◆ **TO DO**:
Below is a listing. Set down exactly the lines from the one containing "Back to press release (52, 91)" through the one containing "skyward.com (79, 1620)", both ends included, and leave out the rest.

◆ **MATERIAL FOR THE TASK**:
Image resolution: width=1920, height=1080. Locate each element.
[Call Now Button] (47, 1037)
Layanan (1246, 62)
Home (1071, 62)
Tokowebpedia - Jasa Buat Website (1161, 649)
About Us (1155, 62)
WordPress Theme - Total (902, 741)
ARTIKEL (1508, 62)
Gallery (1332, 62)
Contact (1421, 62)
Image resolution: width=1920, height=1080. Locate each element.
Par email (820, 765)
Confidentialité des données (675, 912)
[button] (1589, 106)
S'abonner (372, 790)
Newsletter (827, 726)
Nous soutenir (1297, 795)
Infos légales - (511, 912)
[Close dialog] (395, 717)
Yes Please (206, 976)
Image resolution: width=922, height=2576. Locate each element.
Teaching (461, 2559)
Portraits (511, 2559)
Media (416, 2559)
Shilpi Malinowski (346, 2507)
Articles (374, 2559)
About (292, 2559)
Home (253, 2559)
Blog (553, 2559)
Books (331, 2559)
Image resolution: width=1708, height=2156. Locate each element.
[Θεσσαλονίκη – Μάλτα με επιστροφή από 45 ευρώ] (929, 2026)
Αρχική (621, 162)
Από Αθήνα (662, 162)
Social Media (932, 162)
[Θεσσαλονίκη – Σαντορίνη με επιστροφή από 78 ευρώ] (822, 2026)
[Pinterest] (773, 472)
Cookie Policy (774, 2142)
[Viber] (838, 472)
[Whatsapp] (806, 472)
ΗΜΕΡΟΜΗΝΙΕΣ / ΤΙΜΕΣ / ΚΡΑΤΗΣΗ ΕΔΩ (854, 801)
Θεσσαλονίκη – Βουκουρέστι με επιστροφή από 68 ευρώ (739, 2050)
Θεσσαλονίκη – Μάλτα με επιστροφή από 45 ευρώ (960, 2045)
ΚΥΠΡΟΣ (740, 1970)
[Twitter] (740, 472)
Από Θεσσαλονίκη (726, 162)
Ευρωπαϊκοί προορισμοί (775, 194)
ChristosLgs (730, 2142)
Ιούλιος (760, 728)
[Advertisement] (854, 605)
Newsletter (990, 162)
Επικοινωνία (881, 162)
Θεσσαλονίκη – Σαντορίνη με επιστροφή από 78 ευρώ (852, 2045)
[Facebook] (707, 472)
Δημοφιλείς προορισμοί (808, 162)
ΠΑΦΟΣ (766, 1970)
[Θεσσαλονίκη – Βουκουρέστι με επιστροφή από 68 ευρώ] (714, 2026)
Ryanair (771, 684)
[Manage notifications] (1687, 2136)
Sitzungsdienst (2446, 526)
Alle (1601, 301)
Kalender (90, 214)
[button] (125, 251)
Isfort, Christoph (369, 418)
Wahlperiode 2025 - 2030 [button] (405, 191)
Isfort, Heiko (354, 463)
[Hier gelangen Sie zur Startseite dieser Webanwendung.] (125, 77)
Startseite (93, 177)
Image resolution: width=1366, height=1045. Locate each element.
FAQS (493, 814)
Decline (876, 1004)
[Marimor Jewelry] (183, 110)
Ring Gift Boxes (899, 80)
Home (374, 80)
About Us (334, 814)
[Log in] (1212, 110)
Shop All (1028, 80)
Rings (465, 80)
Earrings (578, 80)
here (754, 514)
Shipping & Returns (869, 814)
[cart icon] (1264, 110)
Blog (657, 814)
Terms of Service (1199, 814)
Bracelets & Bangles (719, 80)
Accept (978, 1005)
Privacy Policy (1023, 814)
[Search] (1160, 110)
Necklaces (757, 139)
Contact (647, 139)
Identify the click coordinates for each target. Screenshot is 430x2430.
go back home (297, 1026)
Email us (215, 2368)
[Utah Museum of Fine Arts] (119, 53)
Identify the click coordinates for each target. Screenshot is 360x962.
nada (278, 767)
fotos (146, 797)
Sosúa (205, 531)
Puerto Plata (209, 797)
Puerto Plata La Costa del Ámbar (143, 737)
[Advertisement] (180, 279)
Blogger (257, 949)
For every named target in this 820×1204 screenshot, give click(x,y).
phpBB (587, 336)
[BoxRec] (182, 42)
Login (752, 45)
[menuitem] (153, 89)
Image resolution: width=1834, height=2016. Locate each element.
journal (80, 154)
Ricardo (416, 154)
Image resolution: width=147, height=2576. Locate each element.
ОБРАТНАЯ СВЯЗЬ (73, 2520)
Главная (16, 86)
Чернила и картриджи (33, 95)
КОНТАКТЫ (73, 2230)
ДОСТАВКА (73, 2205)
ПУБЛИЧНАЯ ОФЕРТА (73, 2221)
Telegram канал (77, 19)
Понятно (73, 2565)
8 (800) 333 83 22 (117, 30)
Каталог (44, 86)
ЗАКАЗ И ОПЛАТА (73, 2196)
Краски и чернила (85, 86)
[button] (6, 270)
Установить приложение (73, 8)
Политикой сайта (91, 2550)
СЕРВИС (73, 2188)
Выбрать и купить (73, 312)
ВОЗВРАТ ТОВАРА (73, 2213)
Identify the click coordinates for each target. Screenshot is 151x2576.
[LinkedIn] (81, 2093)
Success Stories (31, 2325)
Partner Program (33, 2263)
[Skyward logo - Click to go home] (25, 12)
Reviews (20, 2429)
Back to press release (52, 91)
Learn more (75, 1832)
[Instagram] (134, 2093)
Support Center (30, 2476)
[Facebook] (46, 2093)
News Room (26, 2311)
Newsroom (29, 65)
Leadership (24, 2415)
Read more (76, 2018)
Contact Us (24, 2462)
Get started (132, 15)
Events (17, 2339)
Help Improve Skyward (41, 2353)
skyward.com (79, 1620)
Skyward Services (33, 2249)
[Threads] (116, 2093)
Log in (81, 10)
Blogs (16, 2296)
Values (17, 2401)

◆ **FINISHED TASK**:
Back to press release (52, 91)
Learn more (75, 1832)
[Instagram] (134, 2093)
Support Center (30, 2476)
[Facebook] (46, 2093)
News Room (26, 2311)
Newsroom (29, 65)
Leadership (24, 2415)
Read more (76, 2018)
Contact Us (24, 2462)
Get started (132, 15)
Events (17, 2339)
Help Improve Skyward (41, 2353)
skyward.com (79, 1620)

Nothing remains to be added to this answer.